Labeled a “domestic terrorist” by the McCain campaign in 2008 and used by the Radical Right to castigate Barack Obama for “pallin’ around with terrorists,” Bill Ayers is In fact a dedicated teacher, father, and social justice advocate with a sharp memory and even sharper wit. Public Enemy tells his story from the moment he and his wife, Bernardine Dohrn, emerged from years on the run and rebuilt their lives as public figures, often celebrated for their community work and much hated by the Radical Right. In the face of defamation by conservative media, including a multimillion-dollar campaign aimed solely at demonizing Ayers, and in spite of frequent death threats,
Bill and Bernardine stay true to their core beliefs in the power of protest, demonstration, and deep commitment. Ayers reveals how he has navigated the challenges and triumphs of this public life with commitment and good humor- from the red carpet at the Oscars to prison vigils and airports (where he is often detained and where he finally “confesses” that he actually did write Dreams from My Father.
“[A] witty and spirited follow-up to Fugitive Days. . . . Through humor and self-reflection, the book offers a complex portrait of Ayers. . . . Often times riotously funny, yet also plainspoken and serious, this is a memoir of impressive range.” --Publishers Weekly (*Starred review)

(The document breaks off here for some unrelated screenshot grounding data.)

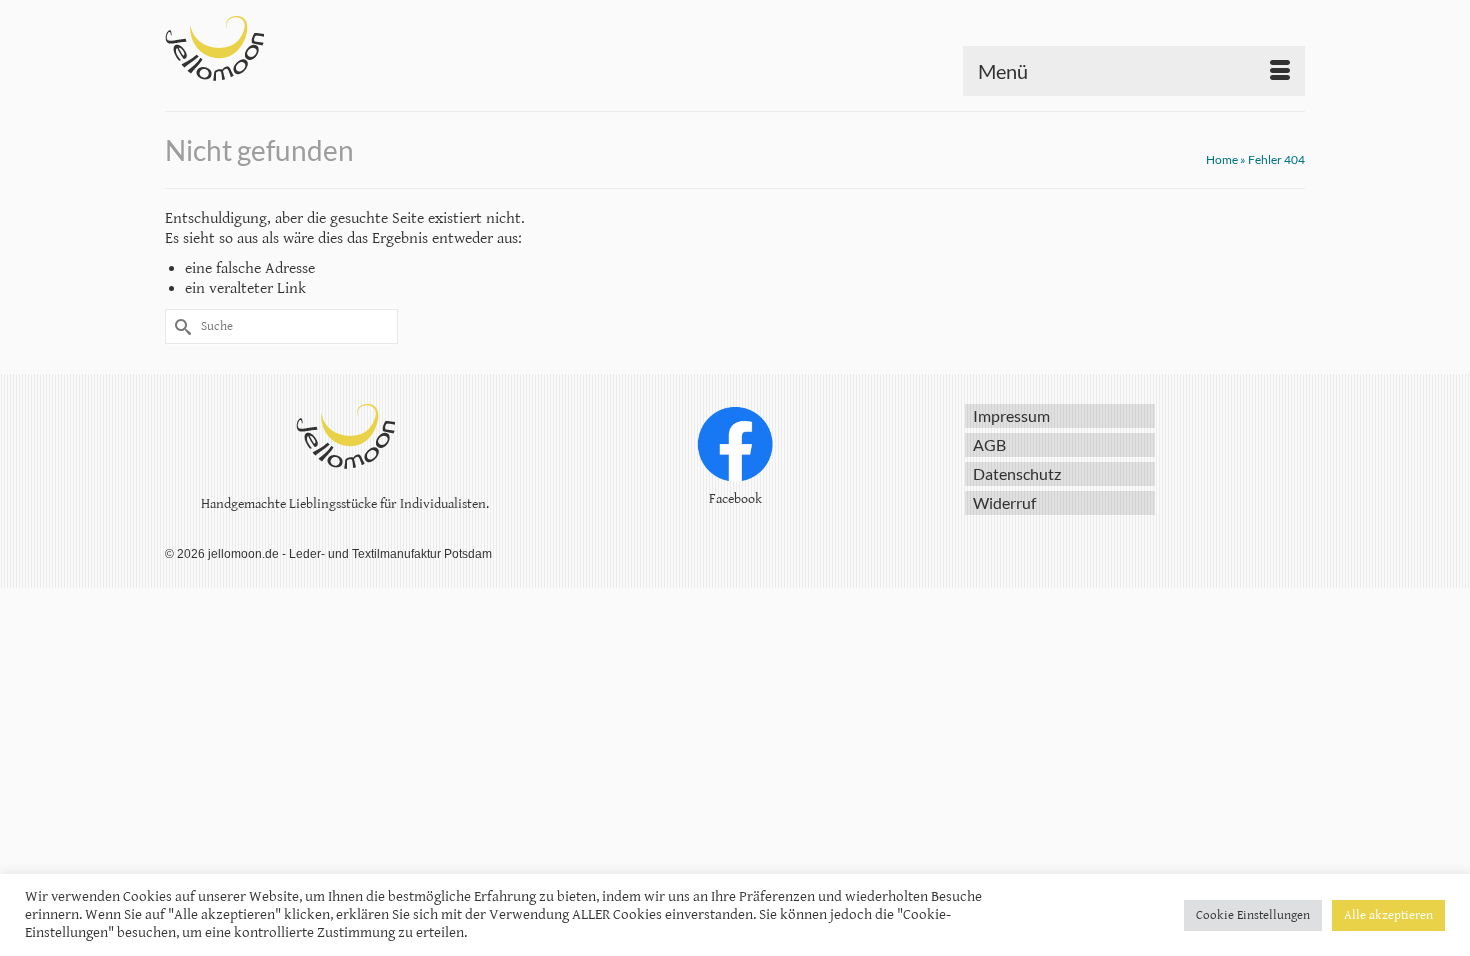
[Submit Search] (180, 326)
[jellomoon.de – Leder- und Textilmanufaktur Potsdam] (345, 48)
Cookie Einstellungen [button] (1253, 915)
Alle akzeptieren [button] (1388, 915)
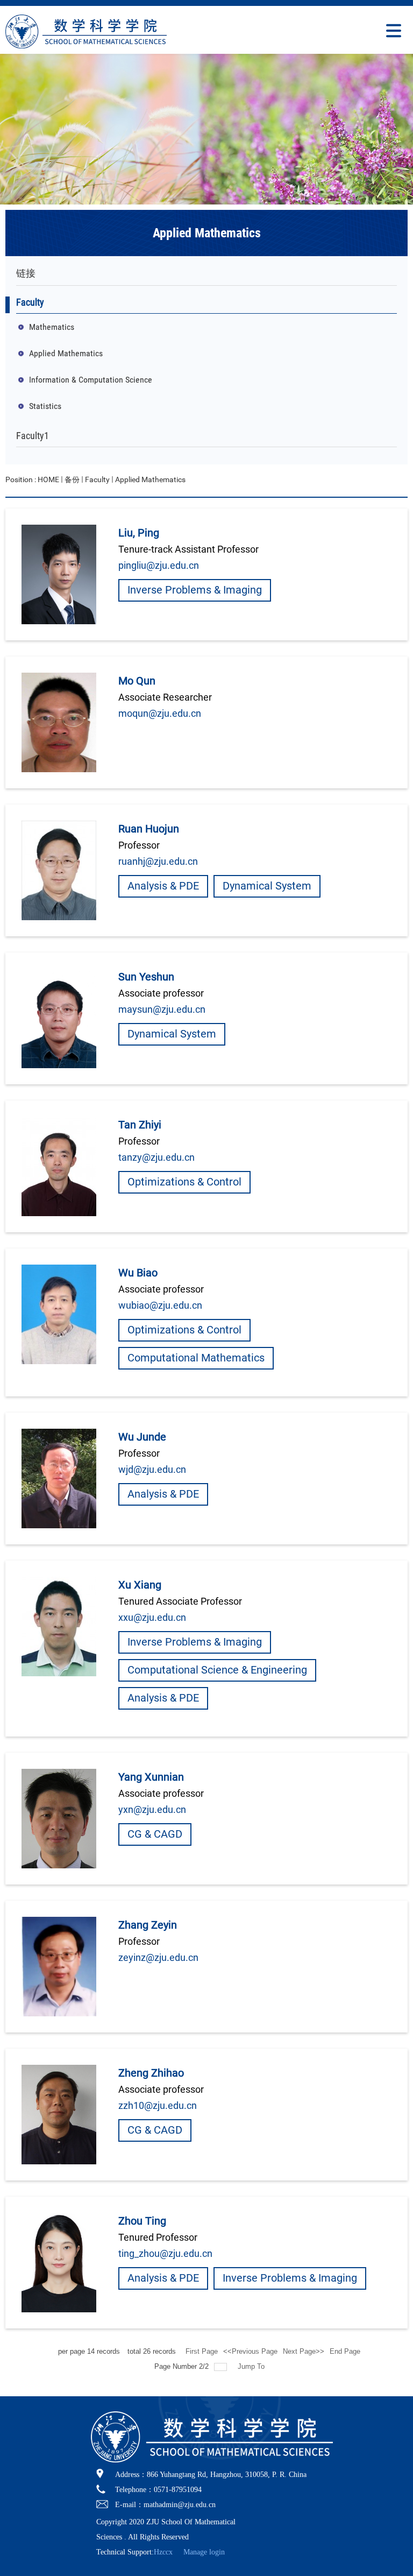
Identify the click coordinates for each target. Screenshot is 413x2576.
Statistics (45, 406)
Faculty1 (32, 435)
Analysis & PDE (163, 885)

“This compelling sequel to Ayers’ Fugitive Days describes the author’s chaotic life after he and his wife, Bernardine Dohrn, became the topic and target of conversation during Barack Obama’s first run for the presidency. . . . Demonized and blacklisted, Ayers maintains not only his sanity but also his humor. . . . A wonderful homage to free speech.” --Booklist (*Starred review)
Along the way, at potluck dinners and prison vigils, around campus and in the classroom, Ayers introduces the people who have shaped and enriched his life, including family members and dear friends, colleagues and students, and a large and deeply connected community “of agitators, activists, dissidents and outcasts.”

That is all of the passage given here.